The SIRT director is apparently saying that there should be no media coverage of complaints against police. That should concern all of us.

One would like to believe/hope/pretend this was a one-off.

But in Nova Scotia, blame the messenger is, and has long been, business as usual.

Consider one other related but unrelated item from that same Friday Morning File.

My colleague, Jennifer Henderson, reported on a post-cabinet meeting scrum with reporters. During it, Brian Flinn, the veteran politics reporter, asked Premier Tim Houston if he considered his government’s secretive appointment of Tory operative Rob Batherson to a position with the newly minted Clean Electricity Solutions Task Force as “patronage.”

Before we hear Houston’s response, a little background, courtesy of Jennifer:

Batherson is the former president of the Nova Scotia Progressive Conservative Party, and previously worked as part of the executive team at Colour, a public relations and advertising firm. He has volunteered on many community boards, including chairing Neptune Theatre. He worked as communications director for former PC Premier John Hamm. In 2017, Batherson ran unsuccessfully as a candidate for the provincial PC party in the riding of Halifax Citadel-Sable Island.

Batherson’s appointment with the Clean Electricity Task Force was not made public and was ferreted out through a Freedom of Information request made by Brian Flinn…

Houston’s initial response was perhaps not unreasonable.

[He] described the hiring as the result “of a competitive process” where five parties had been “invited” to submit bids and only one responded, Batherson’s Harbourview Public Affairs. 
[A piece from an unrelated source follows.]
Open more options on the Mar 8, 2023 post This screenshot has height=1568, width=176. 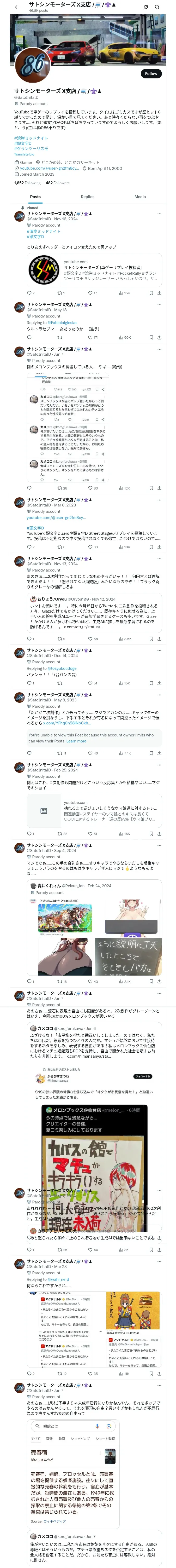click(x=159, y=500)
Perhaps… Houston, of course, didn’t bother to explain why he didn’t bother to make Batherson’s appointment public at the time or why he wasn’t transparent about the hiring process, including who was asked to bid and why they declined to do so. But then, like Wright, Houston chose to defend his government’s appointment by attacking journalists for finding out what the government doesn’t appear to want us to know:

“I think until the end of time, reporters will sit in this room and look at people who are doing work for the government and ascribe some sinister motive to it,” Houston said. “When the government goes through a competitive process and one person responds, I guess your suggestion would be that we just not do the work because we only had one respondent and some people don’t like the respondent or their past.”

And, of course, Houston didn’t address the larger “pattern of behaviour” issue, which Liberal MLA Braedon Clark raised:

“Unfortunately, this is a pattern we see with this government where they are hiring friends and confidantes and people who are involved in the provincial or federal party. We saw that with Invest Nova Scotia, we saw that with Build Nova Scotia — we see that now on Clean Electricity and at the Nova Scotia Health Authority (with the appointment of Karen Oldfield as interim CEO two years ago). This is not an isolated incident but a pattern across government.”

There are too many similar patterns in Nova Scotia. As John Prine once wrote, “The news just repeats itself/ like some forgotten dream that we’ve both seen.”